Unix-like systems: real time indexing

Real time monitoring/indexing is performed by starting the recollindex -m command. With this option, recollindex will detach from the terminal and become a daemon, permanently monitoring file changes and updating the index.

In this situation, the recoll GUI File menu makes two operations available: Stop and Trigger incremental pass.

Trigger incremental pass has the same effect as restarting the indexer, and will cause a complete walk of the indexed area, processing the changed files, then switch to monitoring. This is only marginally useful, maybe in cases where the indexer is configured to delay updates, or to force an immediate rebuild of the stemming and phonetic data, which are only processed at intervals by the real time indexer.

While it is convenient that data is indexed in real time, repeated indexing can generate a significant load on the system when files such as email folders change. Also, monitoring large file trees by itself significantly taxes system resources. You probably do not want to enable it if your system is short on resources. Periodic indexing is adequate in most cases.

As of Recoll 1.24, you can set the monitordirs configuration variable to specify that only a subset of your indexed files will be monitored for instant indexing. In this situation, an incremental pass on the full tree can be triggered by either restarting the indexer, or just running recollindex, which will notify the running process. The recoll GUI also has a menu entry for this.

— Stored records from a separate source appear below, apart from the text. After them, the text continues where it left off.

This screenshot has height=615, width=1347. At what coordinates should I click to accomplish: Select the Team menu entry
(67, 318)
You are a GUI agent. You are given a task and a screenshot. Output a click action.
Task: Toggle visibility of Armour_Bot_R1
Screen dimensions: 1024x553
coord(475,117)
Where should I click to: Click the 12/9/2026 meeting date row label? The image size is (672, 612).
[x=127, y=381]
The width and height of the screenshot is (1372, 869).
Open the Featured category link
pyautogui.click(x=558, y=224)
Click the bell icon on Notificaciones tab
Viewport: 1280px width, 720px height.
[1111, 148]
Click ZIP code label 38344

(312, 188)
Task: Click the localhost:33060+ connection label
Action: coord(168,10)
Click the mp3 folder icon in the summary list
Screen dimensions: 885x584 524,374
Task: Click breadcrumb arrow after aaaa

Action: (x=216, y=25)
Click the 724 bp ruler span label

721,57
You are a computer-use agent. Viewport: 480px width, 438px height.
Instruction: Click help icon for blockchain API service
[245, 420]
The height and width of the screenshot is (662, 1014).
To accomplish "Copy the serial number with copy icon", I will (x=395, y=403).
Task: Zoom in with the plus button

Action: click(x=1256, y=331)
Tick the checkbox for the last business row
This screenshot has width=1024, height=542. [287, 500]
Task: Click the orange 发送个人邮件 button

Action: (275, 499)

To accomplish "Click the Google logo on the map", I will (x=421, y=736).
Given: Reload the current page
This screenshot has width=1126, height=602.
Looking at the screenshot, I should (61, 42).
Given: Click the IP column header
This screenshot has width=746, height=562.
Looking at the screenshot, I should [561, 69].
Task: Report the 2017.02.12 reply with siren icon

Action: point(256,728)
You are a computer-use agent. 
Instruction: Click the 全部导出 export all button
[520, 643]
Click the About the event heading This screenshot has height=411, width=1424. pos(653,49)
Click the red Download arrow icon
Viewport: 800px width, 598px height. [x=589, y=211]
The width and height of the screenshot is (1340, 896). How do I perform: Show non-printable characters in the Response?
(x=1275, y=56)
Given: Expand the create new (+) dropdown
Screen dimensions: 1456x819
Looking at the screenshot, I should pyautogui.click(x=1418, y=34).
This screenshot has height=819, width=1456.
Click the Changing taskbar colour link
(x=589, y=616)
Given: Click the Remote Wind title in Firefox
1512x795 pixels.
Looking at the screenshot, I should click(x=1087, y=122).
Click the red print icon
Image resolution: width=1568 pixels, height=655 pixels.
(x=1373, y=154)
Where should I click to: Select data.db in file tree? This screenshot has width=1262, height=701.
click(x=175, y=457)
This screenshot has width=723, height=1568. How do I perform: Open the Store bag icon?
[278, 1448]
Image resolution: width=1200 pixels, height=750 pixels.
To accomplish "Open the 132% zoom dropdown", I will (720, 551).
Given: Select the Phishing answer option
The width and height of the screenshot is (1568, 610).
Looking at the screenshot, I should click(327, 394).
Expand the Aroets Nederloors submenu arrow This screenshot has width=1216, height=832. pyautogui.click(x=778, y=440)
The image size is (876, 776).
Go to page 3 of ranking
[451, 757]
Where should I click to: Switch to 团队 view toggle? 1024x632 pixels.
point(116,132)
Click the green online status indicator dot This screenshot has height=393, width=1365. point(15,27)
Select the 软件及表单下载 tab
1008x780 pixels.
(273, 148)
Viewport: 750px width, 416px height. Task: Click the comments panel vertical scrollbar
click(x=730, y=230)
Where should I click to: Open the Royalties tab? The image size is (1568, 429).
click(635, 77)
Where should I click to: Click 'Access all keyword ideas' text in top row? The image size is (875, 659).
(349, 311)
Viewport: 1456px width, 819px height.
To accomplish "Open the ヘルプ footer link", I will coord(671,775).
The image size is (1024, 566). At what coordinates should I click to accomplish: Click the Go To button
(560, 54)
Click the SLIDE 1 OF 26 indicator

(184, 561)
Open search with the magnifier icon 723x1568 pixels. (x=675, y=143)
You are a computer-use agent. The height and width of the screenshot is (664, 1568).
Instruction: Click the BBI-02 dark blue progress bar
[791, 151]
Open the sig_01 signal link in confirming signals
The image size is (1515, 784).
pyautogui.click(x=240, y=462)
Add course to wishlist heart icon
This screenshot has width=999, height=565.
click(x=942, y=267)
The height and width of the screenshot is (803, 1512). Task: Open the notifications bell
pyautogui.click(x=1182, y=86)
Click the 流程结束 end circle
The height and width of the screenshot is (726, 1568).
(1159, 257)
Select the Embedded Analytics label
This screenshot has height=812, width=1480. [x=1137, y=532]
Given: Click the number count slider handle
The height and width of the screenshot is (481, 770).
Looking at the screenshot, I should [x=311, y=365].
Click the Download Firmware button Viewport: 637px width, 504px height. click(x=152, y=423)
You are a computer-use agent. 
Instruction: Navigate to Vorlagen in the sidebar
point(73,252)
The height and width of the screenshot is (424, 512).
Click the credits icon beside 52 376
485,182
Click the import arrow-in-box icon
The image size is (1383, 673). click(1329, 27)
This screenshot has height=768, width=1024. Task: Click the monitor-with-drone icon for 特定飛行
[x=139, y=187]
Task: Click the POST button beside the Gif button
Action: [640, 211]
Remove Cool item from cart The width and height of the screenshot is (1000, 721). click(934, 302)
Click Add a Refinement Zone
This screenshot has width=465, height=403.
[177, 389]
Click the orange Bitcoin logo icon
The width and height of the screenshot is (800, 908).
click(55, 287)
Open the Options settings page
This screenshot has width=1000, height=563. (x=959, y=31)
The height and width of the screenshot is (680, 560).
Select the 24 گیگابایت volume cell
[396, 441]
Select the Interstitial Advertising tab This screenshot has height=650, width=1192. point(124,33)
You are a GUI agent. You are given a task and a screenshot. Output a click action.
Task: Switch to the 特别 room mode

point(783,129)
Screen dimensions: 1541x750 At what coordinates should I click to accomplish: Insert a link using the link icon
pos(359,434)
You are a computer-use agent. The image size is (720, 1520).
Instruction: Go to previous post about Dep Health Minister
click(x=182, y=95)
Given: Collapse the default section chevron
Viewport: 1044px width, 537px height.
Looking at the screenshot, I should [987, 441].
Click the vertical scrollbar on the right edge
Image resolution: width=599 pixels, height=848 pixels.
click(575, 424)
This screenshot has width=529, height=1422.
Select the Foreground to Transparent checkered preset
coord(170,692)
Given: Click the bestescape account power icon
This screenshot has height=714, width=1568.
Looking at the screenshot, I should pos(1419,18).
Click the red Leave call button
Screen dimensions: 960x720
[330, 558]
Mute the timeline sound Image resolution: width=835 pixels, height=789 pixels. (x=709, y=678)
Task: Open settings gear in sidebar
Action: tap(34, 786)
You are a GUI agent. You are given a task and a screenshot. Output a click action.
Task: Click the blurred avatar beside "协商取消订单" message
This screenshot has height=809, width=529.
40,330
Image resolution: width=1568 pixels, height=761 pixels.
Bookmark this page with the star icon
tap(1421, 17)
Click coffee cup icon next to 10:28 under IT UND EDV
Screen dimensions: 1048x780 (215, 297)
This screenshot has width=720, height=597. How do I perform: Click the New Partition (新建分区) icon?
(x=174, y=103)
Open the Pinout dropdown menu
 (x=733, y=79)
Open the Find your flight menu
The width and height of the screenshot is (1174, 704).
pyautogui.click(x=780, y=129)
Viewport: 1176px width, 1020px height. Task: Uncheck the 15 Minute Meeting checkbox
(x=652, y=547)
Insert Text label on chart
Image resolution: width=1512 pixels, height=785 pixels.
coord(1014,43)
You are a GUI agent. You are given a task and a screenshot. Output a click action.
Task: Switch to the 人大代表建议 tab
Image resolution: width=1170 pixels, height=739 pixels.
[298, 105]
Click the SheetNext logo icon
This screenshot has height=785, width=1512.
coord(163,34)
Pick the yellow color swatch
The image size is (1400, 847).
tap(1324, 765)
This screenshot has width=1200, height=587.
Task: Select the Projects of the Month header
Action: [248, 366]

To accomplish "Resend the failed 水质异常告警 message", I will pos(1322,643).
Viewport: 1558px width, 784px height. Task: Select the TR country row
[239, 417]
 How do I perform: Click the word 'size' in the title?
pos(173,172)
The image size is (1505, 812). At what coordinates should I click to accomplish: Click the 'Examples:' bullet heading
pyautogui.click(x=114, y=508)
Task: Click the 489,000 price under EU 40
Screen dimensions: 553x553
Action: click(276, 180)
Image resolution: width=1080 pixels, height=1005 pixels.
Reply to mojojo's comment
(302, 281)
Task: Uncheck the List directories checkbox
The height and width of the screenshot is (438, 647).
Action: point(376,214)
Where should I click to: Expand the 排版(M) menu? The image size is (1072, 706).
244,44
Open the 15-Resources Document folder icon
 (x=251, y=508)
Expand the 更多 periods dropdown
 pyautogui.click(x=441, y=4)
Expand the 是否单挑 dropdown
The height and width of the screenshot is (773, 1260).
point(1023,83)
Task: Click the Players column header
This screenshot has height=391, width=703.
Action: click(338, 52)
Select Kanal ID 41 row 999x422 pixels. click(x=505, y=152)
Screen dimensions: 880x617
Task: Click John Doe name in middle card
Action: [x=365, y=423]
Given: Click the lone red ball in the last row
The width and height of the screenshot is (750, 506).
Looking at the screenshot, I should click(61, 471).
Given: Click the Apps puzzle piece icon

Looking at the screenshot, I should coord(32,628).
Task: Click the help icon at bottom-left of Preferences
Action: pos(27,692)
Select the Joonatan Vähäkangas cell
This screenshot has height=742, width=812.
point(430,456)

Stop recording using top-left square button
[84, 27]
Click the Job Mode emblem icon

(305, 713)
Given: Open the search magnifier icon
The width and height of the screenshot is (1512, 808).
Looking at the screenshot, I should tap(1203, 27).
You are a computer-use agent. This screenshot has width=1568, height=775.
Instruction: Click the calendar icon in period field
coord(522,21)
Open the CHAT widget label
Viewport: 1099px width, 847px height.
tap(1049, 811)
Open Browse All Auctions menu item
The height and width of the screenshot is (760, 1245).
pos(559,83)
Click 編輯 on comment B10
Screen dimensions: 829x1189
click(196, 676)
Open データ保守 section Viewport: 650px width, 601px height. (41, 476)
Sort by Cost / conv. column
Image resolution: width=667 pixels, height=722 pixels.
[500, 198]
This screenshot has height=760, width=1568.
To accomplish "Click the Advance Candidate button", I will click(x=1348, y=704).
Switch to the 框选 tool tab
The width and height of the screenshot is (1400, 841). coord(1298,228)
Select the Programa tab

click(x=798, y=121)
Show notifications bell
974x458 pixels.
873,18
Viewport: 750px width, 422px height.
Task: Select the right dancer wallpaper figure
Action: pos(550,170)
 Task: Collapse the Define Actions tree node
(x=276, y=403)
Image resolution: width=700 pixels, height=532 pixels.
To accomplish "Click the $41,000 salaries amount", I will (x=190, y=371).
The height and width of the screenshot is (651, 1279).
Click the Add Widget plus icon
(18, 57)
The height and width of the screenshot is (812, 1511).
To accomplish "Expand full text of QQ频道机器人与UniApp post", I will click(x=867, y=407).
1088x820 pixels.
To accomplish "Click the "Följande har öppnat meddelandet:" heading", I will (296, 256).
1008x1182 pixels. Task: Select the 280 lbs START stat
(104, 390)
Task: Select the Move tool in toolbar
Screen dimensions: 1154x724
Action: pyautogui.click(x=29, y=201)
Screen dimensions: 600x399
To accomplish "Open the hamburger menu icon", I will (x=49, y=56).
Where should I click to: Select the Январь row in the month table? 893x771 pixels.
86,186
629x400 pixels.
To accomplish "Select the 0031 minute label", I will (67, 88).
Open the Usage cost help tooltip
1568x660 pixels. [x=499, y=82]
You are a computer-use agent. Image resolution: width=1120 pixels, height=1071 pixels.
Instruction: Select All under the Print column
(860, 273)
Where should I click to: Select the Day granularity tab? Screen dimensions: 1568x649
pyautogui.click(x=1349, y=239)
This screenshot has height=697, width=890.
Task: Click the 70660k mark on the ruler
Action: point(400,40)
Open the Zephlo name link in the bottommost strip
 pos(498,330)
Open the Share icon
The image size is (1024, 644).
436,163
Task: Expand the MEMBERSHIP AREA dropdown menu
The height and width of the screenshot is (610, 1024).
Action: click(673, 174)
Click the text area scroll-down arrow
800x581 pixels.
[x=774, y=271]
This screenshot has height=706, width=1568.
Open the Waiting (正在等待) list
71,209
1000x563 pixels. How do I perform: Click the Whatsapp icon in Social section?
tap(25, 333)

Automatic daemon start with systemd

The installation contains two example files (in share/recoll/examples) for starting the indexing daemon with systemd.

recollindex.service would be used for starting recollindex as a user service. The indexer will start when the user logs in and run while there is a session open for them.

recollindex@.service is a template service which would be used for starting the indexer at boot time, running as a specific user. It can be useful when running the text search as a shared service (e.g. when users access it through the WEB UI).

If configured to do so, the unit files should have been installed in your system's default systemd paths (usually /usr/lib/systemd/system/ and /usr/lib/systemd/user/). If not, you may need to copy the files there before starting the service.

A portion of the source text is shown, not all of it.